**Problem requirements**
Pull out each line of the data below that contains the string "para". Case counts.

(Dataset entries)
--------------------

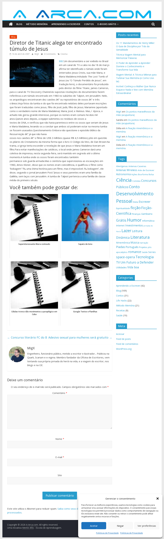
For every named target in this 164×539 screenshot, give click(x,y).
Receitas (120, 310)
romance (134, 252)
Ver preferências (147, 525)
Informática (148, 220)
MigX (37, 54)
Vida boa (133, 267)
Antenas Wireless (126, 170)
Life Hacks (121, 300)
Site (60, 475)
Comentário (59, 393)
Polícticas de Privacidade (107, 533)
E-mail (59, 457)
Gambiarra (146, 213)
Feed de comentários (127, 343)
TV (118, 262)
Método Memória (37, 24)
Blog (19, 24)
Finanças (136, 213)
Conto (134, 186)
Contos (89, 24)
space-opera (125, 257)
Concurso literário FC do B (27, 337)
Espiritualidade (123, 208)
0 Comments (50, 54)
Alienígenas (122, 166)
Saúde (145, 252)
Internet (120, 225)
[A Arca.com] (81, 10)
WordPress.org (123, 348)
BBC (61, 61)
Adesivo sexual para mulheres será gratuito (80, 337)
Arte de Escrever (146, 170)
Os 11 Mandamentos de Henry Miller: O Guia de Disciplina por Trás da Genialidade (135, 46)
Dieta (135, 201)
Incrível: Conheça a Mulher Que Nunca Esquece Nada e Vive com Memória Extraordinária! (136, 90)
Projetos (143, 247)
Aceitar (94, 525)
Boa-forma (143, 174)
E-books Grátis (107, 24)
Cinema (64, 54)
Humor (134, 220)
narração (144, 242)
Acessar (120, 333)
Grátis (121, 220)
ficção (136, 207)
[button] (157, 498)
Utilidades (121, 267)
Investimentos (134, 225)
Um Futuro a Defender (137, 262)
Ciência (124, 180)
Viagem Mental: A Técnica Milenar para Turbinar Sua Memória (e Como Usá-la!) (136, 78)
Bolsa (151, 174)
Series (152, 252)
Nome (59, 438)
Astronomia (123, 174)
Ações (134, 174)
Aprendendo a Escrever (65, 24)
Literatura (140, 237)
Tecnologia (144, 257)
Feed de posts (123, 338)
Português (132, 247)
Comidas (136, 181)
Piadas (120, 247)
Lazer (126, 230)
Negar (120, 525)
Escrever (144, 202)
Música (135, 242)
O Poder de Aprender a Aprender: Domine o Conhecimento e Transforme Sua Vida (133, 66)
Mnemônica (123, 242)
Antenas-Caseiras (137, 166)
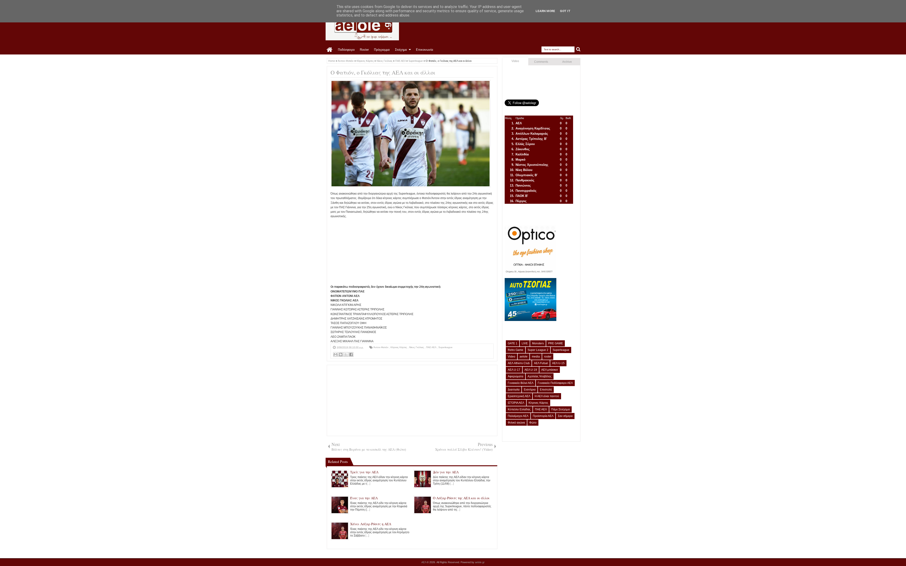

--------------------

**Exercise output**
Adesivo sexual para mulheres será gratuito (80, 337)
Viagem Mental: A Técnica Milenar para Turbinar Sua Memória (e Como Usá-la!) (136, 78)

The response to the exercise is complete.